A Passover toast (with Coke)

As Passover draws to a close, a wonderful piece from the April 23 NYT about Rabbi Tuvia Geffen, which starts with a ritual blessing (Samuel G. Freedman, “A Passover Toast to a Rabbi Known for Social Activism, and for Kosher Coca-Cola”):

Rabbi Tuvia Geffen, of blessed memory, was born in Lithuania in 1870 and educated there in the renowned Slobodka yeshiva.

There follows a history of Menschlichkeit that would stand on its own, even without the signal achievement of his later life:

In the wake of a pogrom, he immigrated to New York in 1903, and seven years later he moved to Atlanta to become the rabbi of Shearith Israel, a tiny and struggling Orthodox congregation meeting in the battered remnant of a Methodist church.
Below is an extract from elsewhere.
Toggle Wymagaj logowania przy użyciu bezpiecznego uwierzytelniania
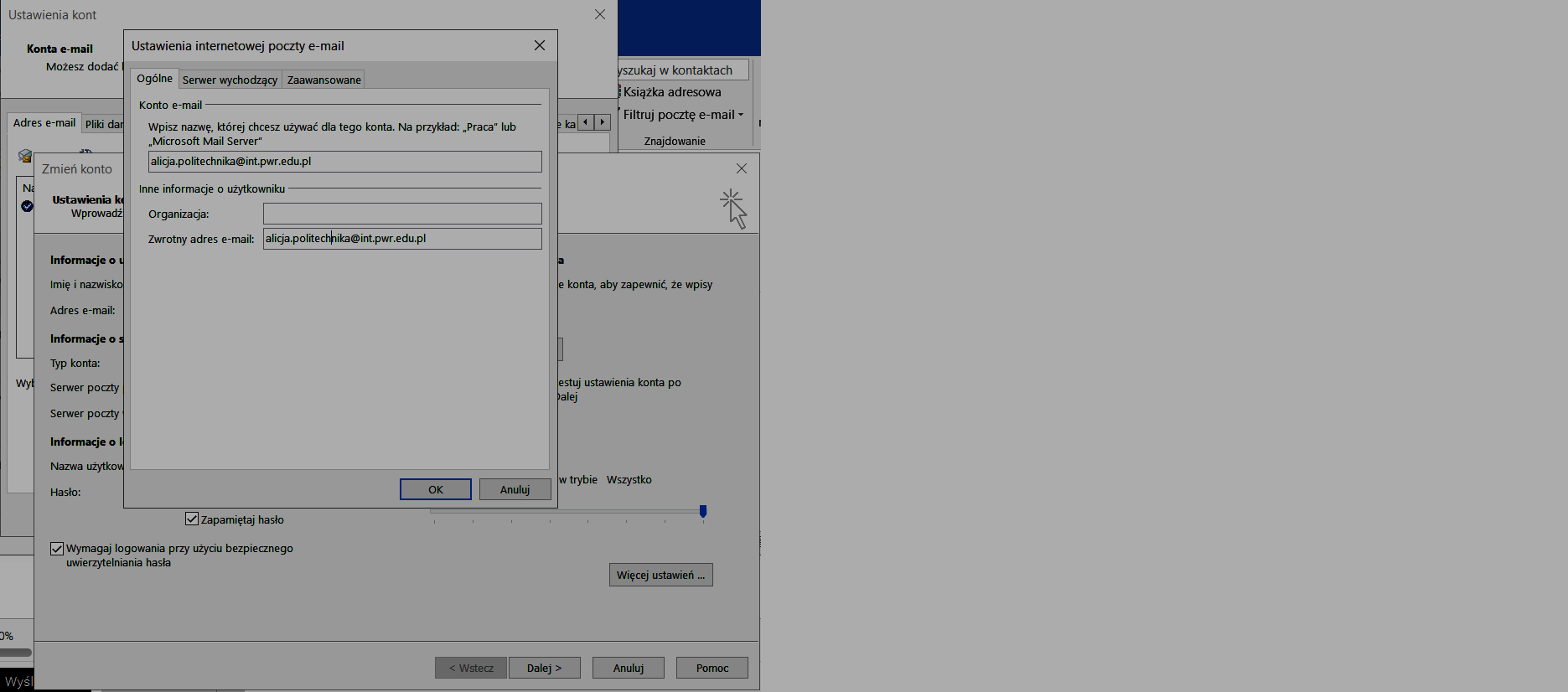Image resolution: width=1568 pixels, height=692 pixels. [x=57, y=549]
During his early decades at Shearith Israel, Rabbi Geffen established Atlanta’s first Hebrew school and oversaw its ritual bath. He stood by Leo Frank, the Jewish man falsely accused of murdering a young Christian girl, and after Frank’s lynching in 1915, the rabbi urged his congregants not to flee the South in fear.

At Passover in 1925, he spoke eloquently and presciently against Congress for passing immigration restrictions that “have slammed shut the gates of the country before the wanderers, the strangers, and those who walk in darkness from place to place.” As early as 1933, he warned about the Nazi regime in Germany. Long before feminism, he advocated for Orthodox women who were being denied religious divorce decrees by vindictive husbands.

And then he confronted the problem of adapting Coca-Cola’s secret formula to make it “kosher in one version for Passover and in another for the rest of the year”, doing this and then issuing a 1935 ruling that still stands, through which “kosher Coke formed a powerful symbol of American Jewry’s place in the mainstream.”

Rabbi Geffen’s solution to the Coke problem was not to forget the kosher rules and melt into the melting pot. But neither was it to decry the spiritual pollution of modernity in the form of a fizzy drink. A half-century before the era of cultural pluralism, his answer was to have the majority address the distinct needs of a minority.

A bit of history to celebrate this week.